According to Evercore ISI, O’Reilly Automotive is expected to report favorable first-quarter results after the market closes on Wednesday. The firm’s own estimates for comparable store sales (comps) and earnings per share (EPS) are at +3% and $9.90 respectively, slightly ahead of the consensus estimates which stand at +2.8% for comps and $9.86 for EPS. The company has already experienced benefits from colder weather from December to February, which likely supported comps within the 2-4% range.
The report from Evercore ISI suggests that O’Reilly Automotive has managed to outperform year-to-date, with a +14% gain compared to a -19% for S&P Retail and -12% for the S&P overall. This success is attributed to the company’s ability to implement effective pricing strategies in the face of increased input costs due to tariffs, as well as navigating potential supply chain disruptions.

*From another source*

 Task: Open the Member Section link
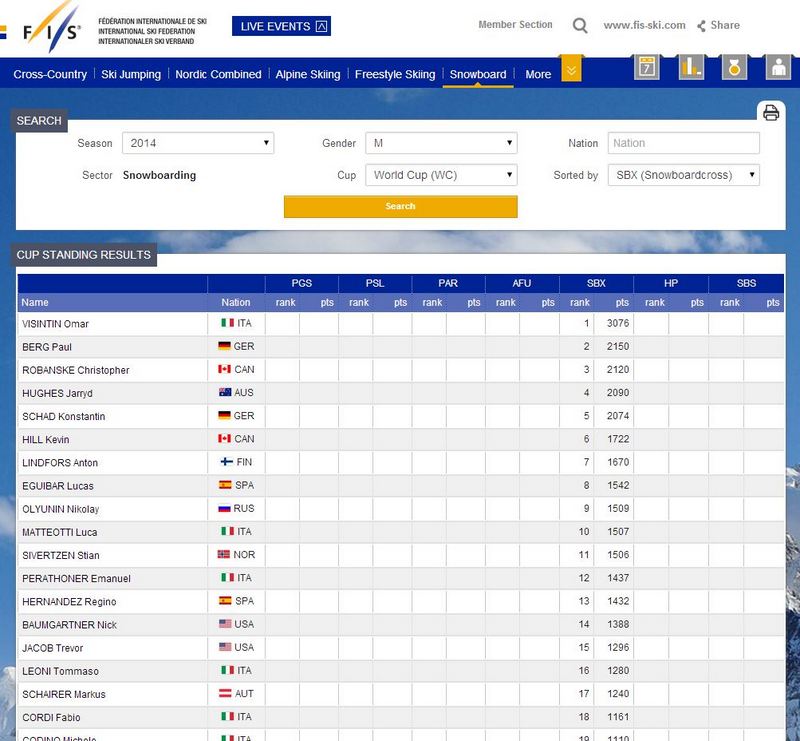[x=515, y=25]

Evercore ISI highlighted that as new vehicle prices could potentially rise by 10-15%, the value of the existing U.S. vehicle fleet, which stands at 290 million, is increasing. This is because cash-constrained consumers are more likely to repair and maintain their current vehicles instead of purchasing new ones. O’Reilly Automotive is well-positioned to benefit from this trend, as the firm expects the company to continue outperforming in the market due to its defensive growth strategy and ability to gain market share.

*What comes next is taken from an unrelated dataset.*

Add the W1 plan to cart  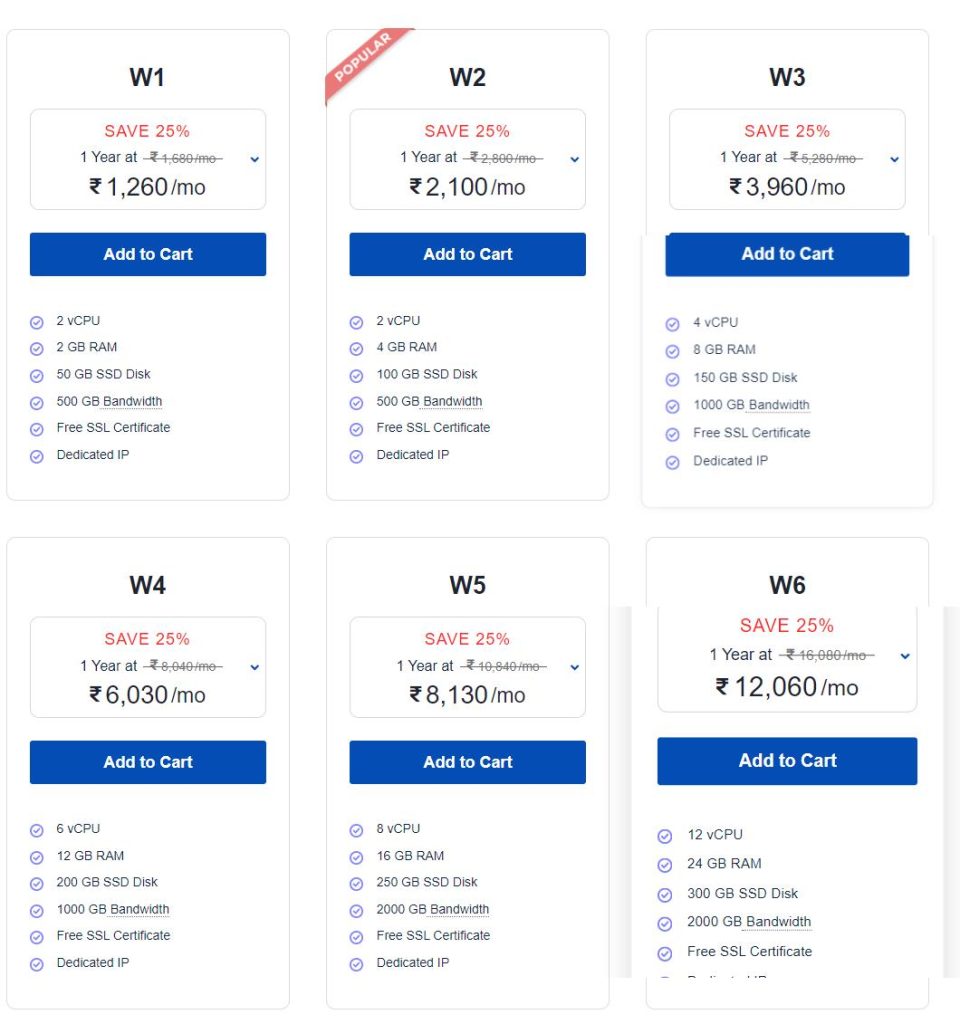(x=148, y=254)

In the analysis, O’Reilly Automotive’s stock is considered to be not inexpensive, trading at approximately 27.5 times Evercore ISI’s projected CY26 EPS of $49.75. The company’s current revenue growth of 5.7% and gross profit margin of 51.2% support this premium valuation. However, the firm believes that the company’s quality and defensive growth merits a premium valuation, with the new price target of $1,470 reflecting a CY26 P/E of 29.5 times. O’Reilly Automotive is also named as one of the "Fab Five" favored retail stocks by Evercore ISI, due to its robust growth prospects and resilience in a volatile consumer environment. For a deeper understanding of O’Reilly’s valuation and growth prospects, investors can access the comprehensive Pro Research Report available on InvestingPro.
In other recent news, O’Reilly Automotive reported several key developments that may interest investors. The company has expanded its credit facility to $2.25 billion with a maturity date set for March 2030, enhancing its liquidity and financial flexibility. This move includes a $200 million sub-limit for issuing letters of credit and a $75 million sub-limit for swing line borrowings. Additionally, O’Reilly Automotive increased its commercial paper program to allow for the issuance of notes up to $2.25 billion.
Analyst firms have also weighed in on the company’s prospects. TD Cowen raised its price target for O’Reilly Automotive to $1,600, maintaining a Buy rating, while BofA Securities reiterated a Buy rating with a $1,500 target, noting strong growth prospects and market share gains. Guggenheim also maintained a Buy rating with a $1,475 target, highlighting the company’s strategic positioning amid tariff challenges.
Furthermore, O’Reilly Automotive’s shares, along with other auto parts retailers, saw an increase following the announcement of a 25% tariff on foreign-made vehicles. This development is expected to extend vehicle lifecycles, potentially boosting demand for auto parts. These recent updates underscore O’Reilly Automotive’s strategic maneuvers and analysts’ continued confidence in the company’s market position.